The website I chose to analyze is website for the company I work for called University Tees. We are a printing and design shop out of Cleveland, Ohio. University Tees has what they call “campus managers” on over 250 school campuses across the country and work with hundreds of Greek organizations on those campuses.
It is important that this website work correctly because hundreds of people visit it every single day in order to get ideas for new designs, place an order request, or receive product information. If this website weren’t working correctly, University Tees could potentially lose a lot of their customers to other companies.
When I ran it through WAVE reporter, I was initially scared because there were so many red flags that seemed to show up. Once I took a closer look at what these red flags were, it made me feel better about the website and how it works. There were red flags because there were “buttons” that did not lead to anywhere. For example, there is a button that looks like a bird (the University Tees logo), but the button doesn’t take you anywhere. This may be confusing for customers, but it does not make their experience on the site any worse.
The errors are something that IT could work on to improve the overall accessibility of the site, but they are nothing that would effect the customers or anything the customer would probably even notice.
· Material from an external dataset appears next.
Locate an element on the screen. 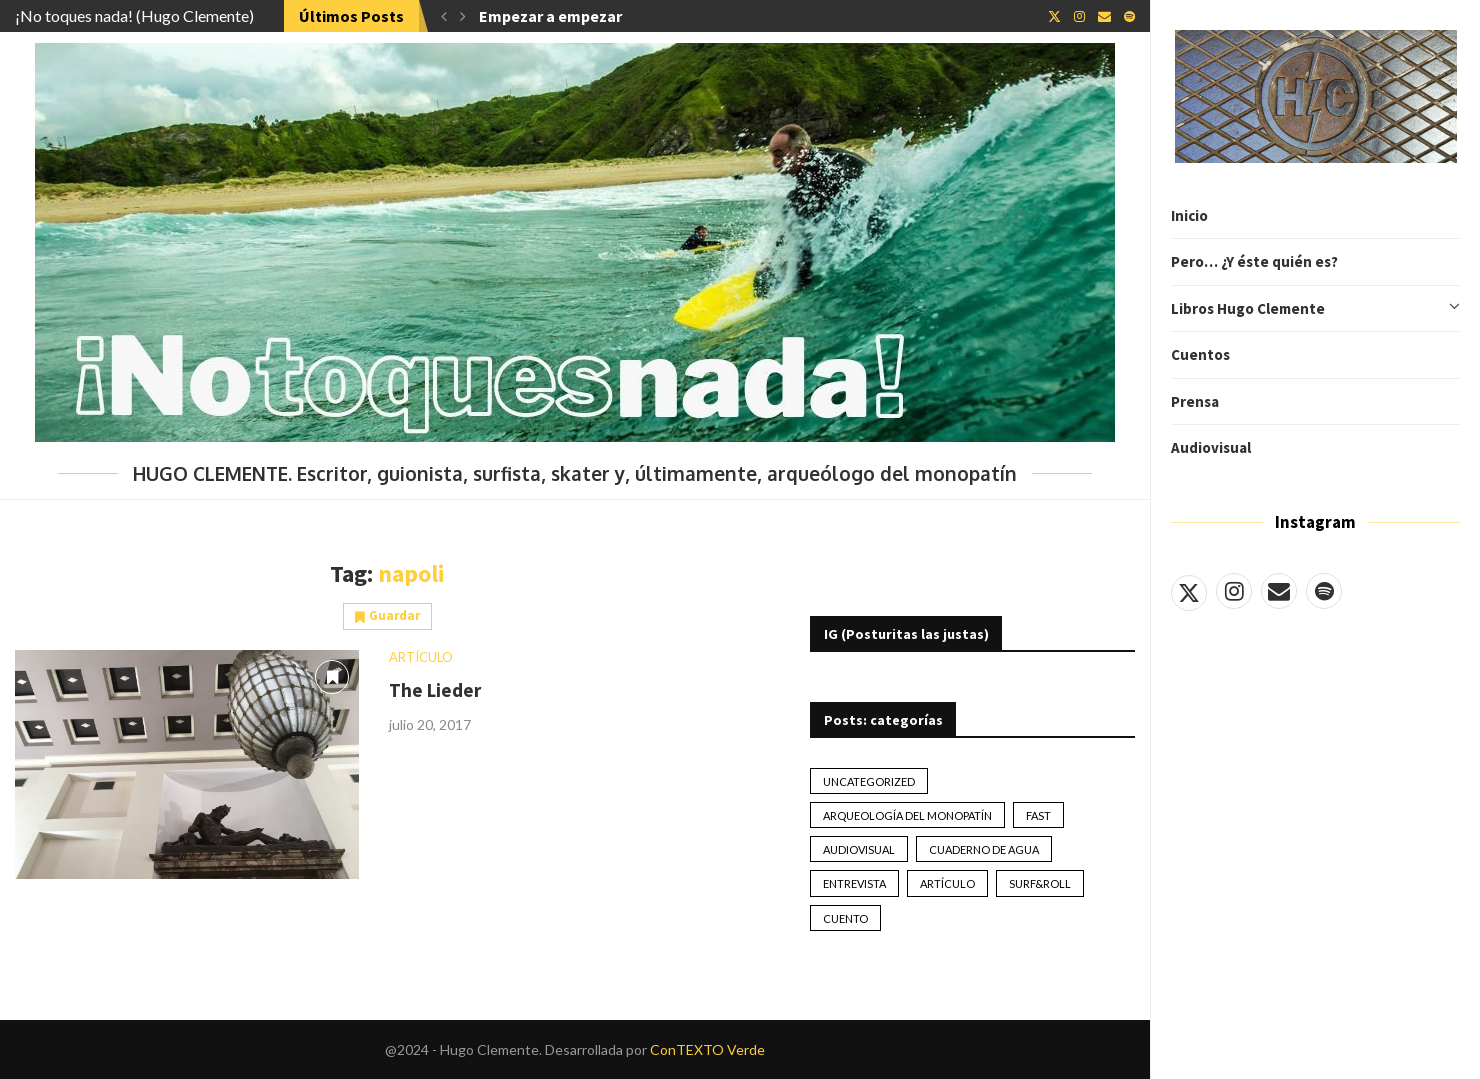 The image size is (1480, 1079). [Instagram] is located at coordinates (1234, 591).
“For example, there is a button that looks like a bird (the University Tees logo), but the button doesn’t take you anywhere. This may be confusing for customers, but it does not make their experience on the site any worse.” — I don’t know, I think it could potentially be very confusing. These small issues can add up over time. Some issues not as easy a fix as you might think, though. It would really take some digging into the code for a website to see if those empty buttons are really necessary to make the design work as intended.